To honour Griffith's 1921 commitment, the Constitution required that the President of the Executive Council in making his nominations should "have special regard to the providing of representation for groups or parties not then adequately represented in Dáil Éireann". In October 1922, the provisional parliament passed a resolution moved by W. T. Cosgrave, who had succeeded Griffith as chairman of the Provisional Government, which stated that the President should "consult with representative persons and bodies, including the following: Chamber of commerce, the Royal College of Physicians of Ireland, the Royal College of Surgeons in Ireland, the Benchers of the Honourable Society of King's Inns, Dublin, the Incorporated Law Society of Ireland, Councils of the County boroughs of the Irish Free State".  Cosgrave announced his selection in the Dáil on 6 December 1922, immediately after his election as president had been ratified by the Governor-General. The 15 who would serve 12-year terms were selected by lot.

The Dáil election was conducted on 7 December 1922 by single transferable vote as a single 30-member district. The procedure to be used was specified in a Dáil resolution of 1 November and published in Iris Oifigiúil on 7 November. A candidate for election had to be nominated and seconded by a TD; many were nominated by Cosgrave on submission from various public bodies. Nominations closed at midday on 7 December; ballots were distributed at 3 pm, the poll closed at 5pm, and counting began immediately.

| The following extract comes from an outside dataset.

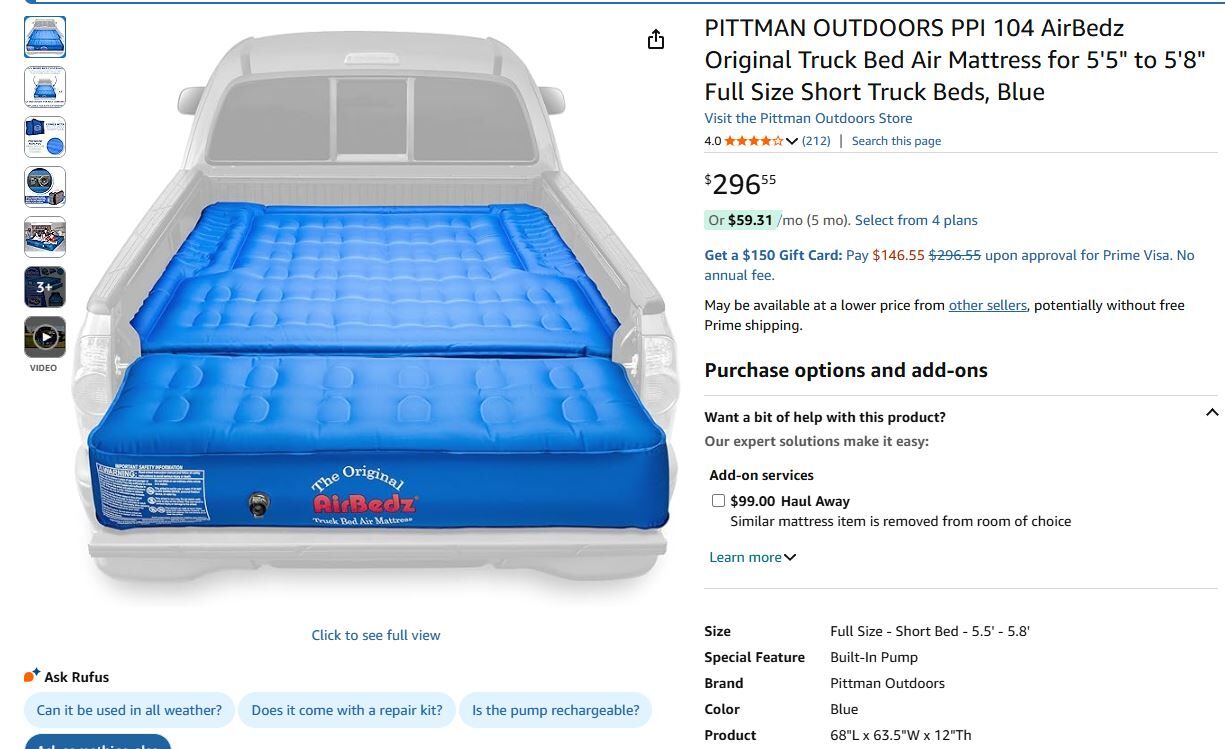Screen dimensions: 1225x749
Task: Open the other sellers link
Action: click(x=987, y=305)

At 8 pm, the Ceann Comhairle, who was also the returning officer, announced the result would not be known for some time, and the Dáil was adjourned. President Cosgrave had announced the assassination of Sean Hales during the Irish Civil War. Eighty-one TDs voted; none of the abstentionist TDs were eligible to vote or nominate candidates. To facilitate transfer of fractions of votes, each initial vote's value was multiplied by 1000, giving a quota of 2,613.  Eighteen candidates were elected on the first count: one with four (4,000) first-preference votes and 17 others with three (3,000) each. The report on the conduct of the election speculated that groups of three TDs had coordinated their votes to ensure a candidate exceeded the quota. Candidates with equal numbers of first-preference votes were ranked by the number of second preferences and so on. The remaining twelve Senators were elected in 34 subsequent counts. Counting was completed after midnight, the results were announced next afternoon, and the Seanad first assembled on 11 December 1922.

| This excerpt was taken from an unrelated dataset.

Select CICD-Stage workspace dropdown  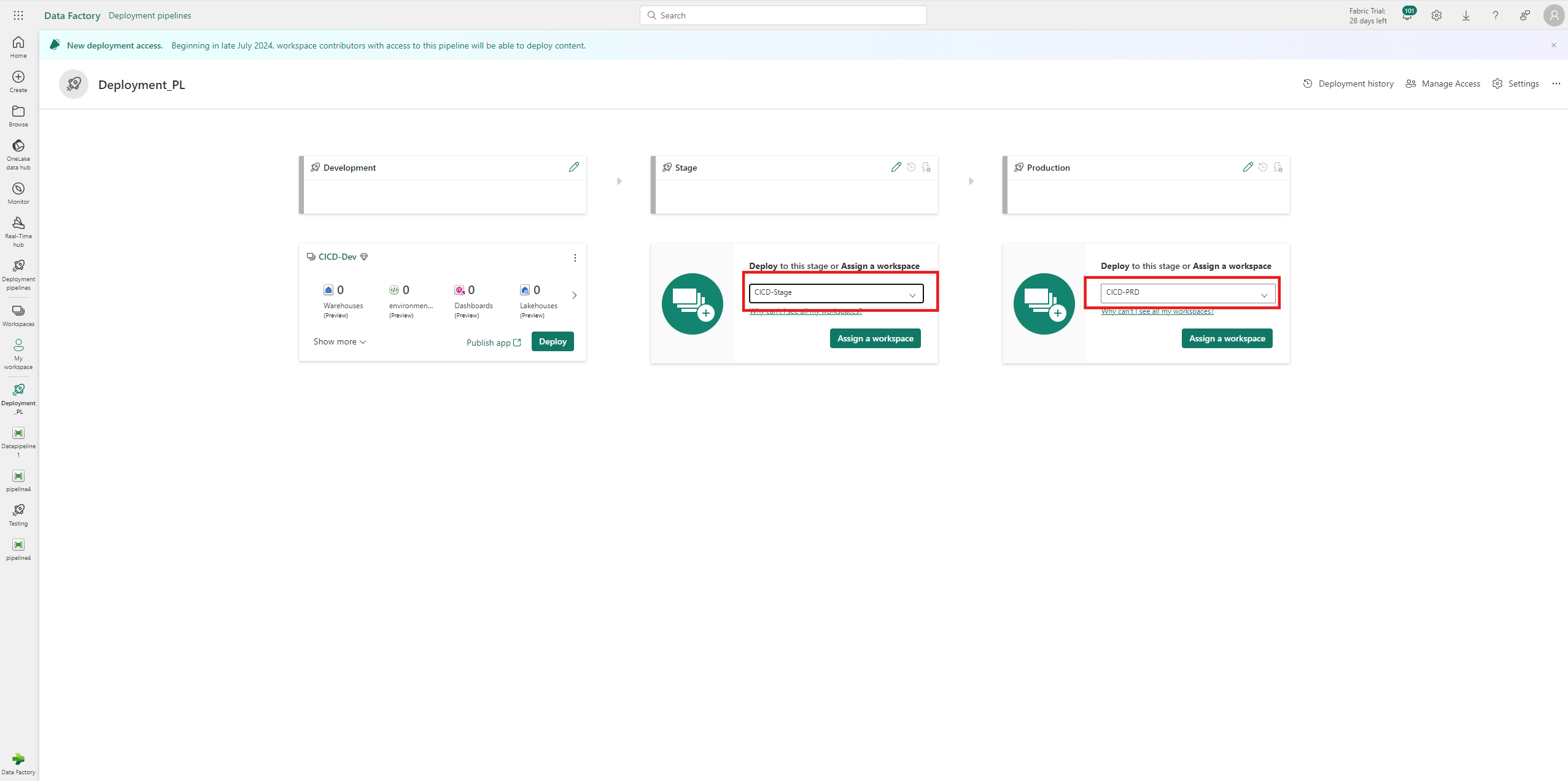835,291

Of the sixty members of the first Senate, as well as 36 Catholics, there were 20 Protestants, 3 Quakers and 1 Jew. It contained 7 peers, a dowager countess (Ellen, Countess of Desart, who was Jewish), 5 baronets and several knights. The New York Times remarked that the first senate was "representative of all classes", though it has also been described as, "the most curious political grouping in the history of the Irish state".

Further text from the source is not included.